The selling point of this
approach will be the economic benefits of developing new energy sources.
Use of these new energy
sources are expected to reduce greenhouse gas emissions created by burning fossil
fuels, which are heating up the atmosphere and changing the climate.
The plan for the future
would include developing countries such as China, India and Brazil, which were
left out of the Kyoto Protocol on reducing greenhouse gas emissions. This new
approach to dealing with global warming is also likely to be attractive to the
United States, which never ratified the Kyoto protocol.
"It will not help
anyone if we don't have the U.S. included," Connie Hedegaard, Denmark's
minister of the environment, told Nunatsiaq News.
The new approach would
forgo mandatory reductions on greenhouse gas emissions, which the U.S. refused
to accept in the Kyoto Protocol on economic grounds (and, a study released this
week says complying with the emission reduction targets set by Kyoto has a price,
and will cost hundreds of thousands of jobs and reduce GDP in Germany, Britain,
Spain and Italy).
Instead, the new plan will
ask different sectors, such as the steel industry, to set and meet goals, and
provide incentives to make it worthwhile.
The European Union and
Canada have been working hard to ensure the U.S. supports this approach.
Yet officials acknowledge
that not everyone will be happy with a deal that doesn't include mandatory targets
to reduce emissions.
"You have to be quite
pragmatic. Any action is better than no action at all, and you can't be demanding
that if you don't sign, you're out," said Jan-Erik Enestam, Finland's minister
of the environment, during a recent interview in Reykjavik, Iceland.
"It's a global problem.
It must be a global cooperation. Every single country, every single individual,
has to deliver something."
The massive international
gathering in Montreal that will try to build this global cooperation is known
as "COP-11." It's the 11th "Conference of the Parties,"
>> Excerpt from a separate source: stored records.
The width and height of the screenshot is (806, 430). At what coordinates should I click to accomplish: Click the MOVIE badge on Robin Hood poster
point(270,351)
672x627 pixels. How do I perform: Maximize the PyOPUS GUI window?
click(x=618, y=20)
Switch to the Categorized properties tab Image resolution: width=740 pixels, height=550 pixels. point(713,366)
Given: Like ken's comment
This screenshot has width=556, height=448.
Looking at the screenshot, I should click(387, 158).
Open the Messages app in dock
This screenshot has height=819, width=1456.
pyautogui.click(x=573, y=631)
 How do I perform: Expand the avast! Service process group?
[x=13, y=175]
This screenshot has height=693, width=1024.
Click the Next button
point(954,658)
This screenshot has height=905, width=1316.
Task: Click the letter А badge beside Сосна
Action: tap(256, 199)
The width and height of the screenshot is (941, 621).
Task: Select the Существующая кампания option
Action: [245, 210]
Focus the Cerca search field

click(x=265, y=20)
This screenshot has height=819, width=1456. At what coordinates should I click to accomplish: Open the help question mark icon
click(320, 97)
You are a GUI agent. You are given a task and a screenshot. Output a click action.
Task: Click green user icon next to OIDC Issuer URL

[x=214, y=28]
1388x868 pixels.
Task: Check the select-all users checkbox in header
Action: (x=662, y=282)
made up of those countries that signed on to the 1992 United Nations Framework
Convention on Climate Change.
COP-11 is also the first
meeting of the 155 countries that ratified the Kyoto Protocol, which requires
developed nations to reduce greenhouse gas emissions to 5.2 per cent below 1990
levels by 2012.
The Government of Nunavut
will be part of the Canadian delegation. Olayuk Akesuk, the GN's minister of
environment, said he'll promote Nunavut as "being affected more than any
other jurisdiction in Canada" by global warming.
Jan-Erik Enestam said he's
optimistic about progress in Montreal because "time is speaking in favour
of common action." He points to the recent hurricane Katrina that has made
U.S. access to oil less secure and more expensive and, at the same time, raised
awareness about climate change in the U.S.
"You can't scientifically
prove they are the result of climate change, but for ordinary people, something
must be done. It's easy to say, 'it's climate change: why don't you do something?'
So, there will be political pressure on the (U.S.) federal government to do
something."
Enestam said he senses
there's political will to move ahead, but he said bureaucrats, who are familiar
with the wording of every climate change agreement over the past 20 years, are
"the real people who are deciding whether it goes or not."
"I think it would
be much, much easier if the politicians could take the decisions without backing
from officials," he said.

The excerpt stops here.